Not completely relevant to your comment, but I personally I think the word "bubble" is a really bad label for what happened during 2020-2021 and redirects blame away from those responsible.

It assumes there was some irresponsible multi-asset speculative boom in various markets including, government bonds, housing (gloally), crypto and stock valuations all conveniently around the same time in late 2020/ early 2021 when central bankers were doing trillions of QE and governments were injecting similar amounts of fiscal stimulus into the economy, fuelling a general demand boom and pushing the risk-free rate to near-zero. And top on of this central bankers were completely wrong / lying about the path of inflation and rate hikes in the coming years miss leading investors and businesses about the environment they would be operating in going forward.

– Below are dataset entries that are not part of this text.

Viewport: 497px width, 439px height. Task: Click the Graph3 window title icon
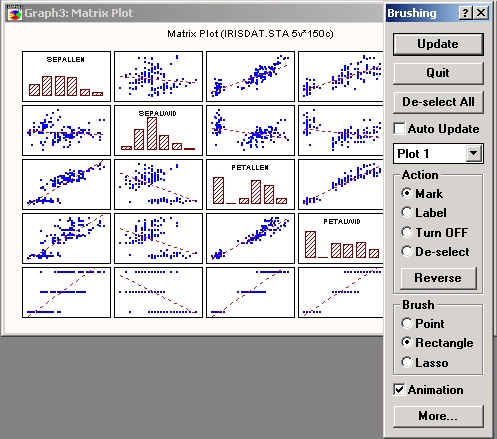15,13
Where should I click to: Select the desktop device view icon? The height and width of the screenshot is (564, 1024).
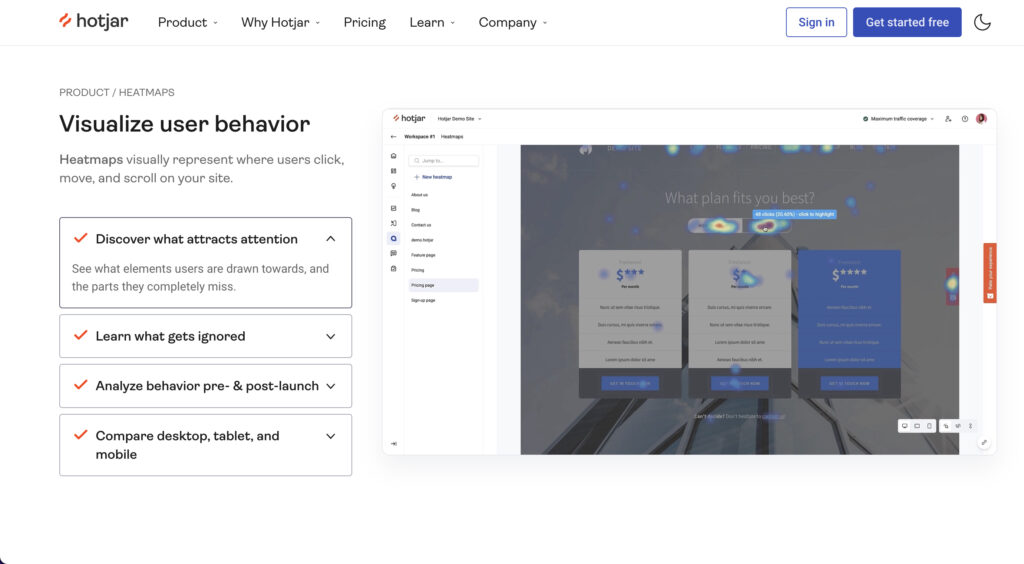point(905,426)
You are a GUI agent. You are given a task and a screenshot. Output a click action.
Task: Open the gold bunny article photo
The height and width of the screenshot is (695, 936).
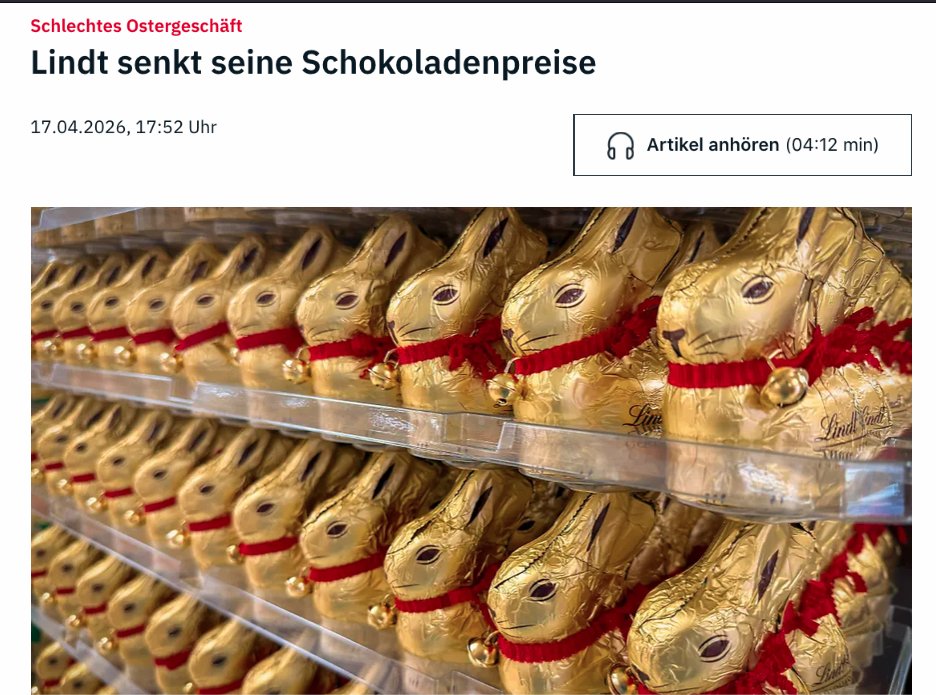tap(471, 451)
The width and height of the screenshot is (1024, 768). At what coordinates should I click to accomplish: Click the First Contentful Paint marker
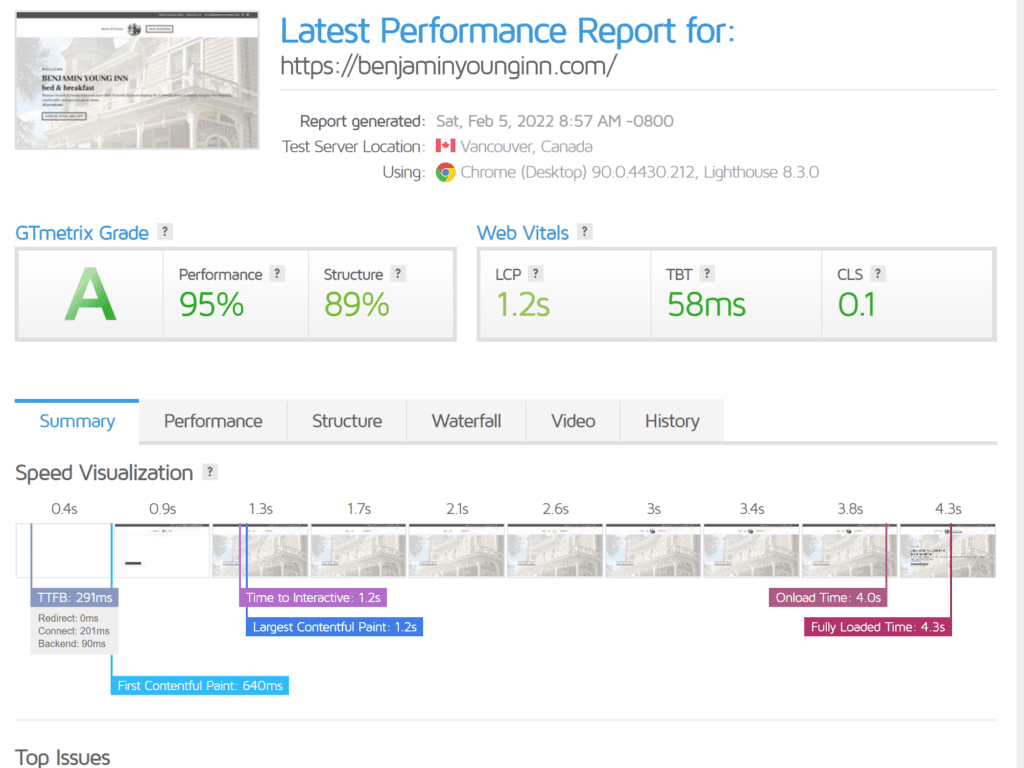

I guess my point is that if tech companies "over hired" they only did so because the risk-free rate being near-zero devalues profits and incentivise growth. And meanwhile they had a massive demand boom to service caused by the insane fiscal stimulus. They were arguably just doing what they had to given the macro environment governments and central bankers created.

The "bubble" might as well have been government policy. Investors / businesses were just responding as you would expect given the economic conditions.

Were we to drop the risk-free rate to zero and pump $2T in the economy again this year exactly the same thing would happen again.


I just don’t buy the argument of companies are doing it because other companies are doing it.

Overhiring issues + popped bubble valuations + tech recession = you’re doing layoffs because you’re greedy? Really? It doesn’t add up.


It definitely makes them seem hiring and short-sighted in retrospect for overhiring during the bubble. Shouldn’t corporate leadership be as aware that the Fed injected an insane amount of money as the layman, that it was unsustainable? What happened to following Buffet’s dictum about being fearful when others are greedy?


To my mind its the only thing that adds up.